## [Your objective]
All the entries that follow are to be returned exactly.

Records drawn from a dataset
************

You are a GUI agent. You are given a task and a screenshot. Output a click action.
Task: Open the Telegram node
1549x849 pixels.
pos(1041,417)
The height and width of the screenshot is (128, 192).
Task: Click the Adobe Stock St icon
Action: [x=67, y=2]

************

## [Finished task]
You are a GUI agent. You are given a task and a screenshot. Output a click action.
Task: Open the Telegram node
1549x849 pixels.
pos(1041,417)
The height and width of the screenshot is (128, 192).
Task: Click the Adobe Stock St icon
Action: [x=67, y=2]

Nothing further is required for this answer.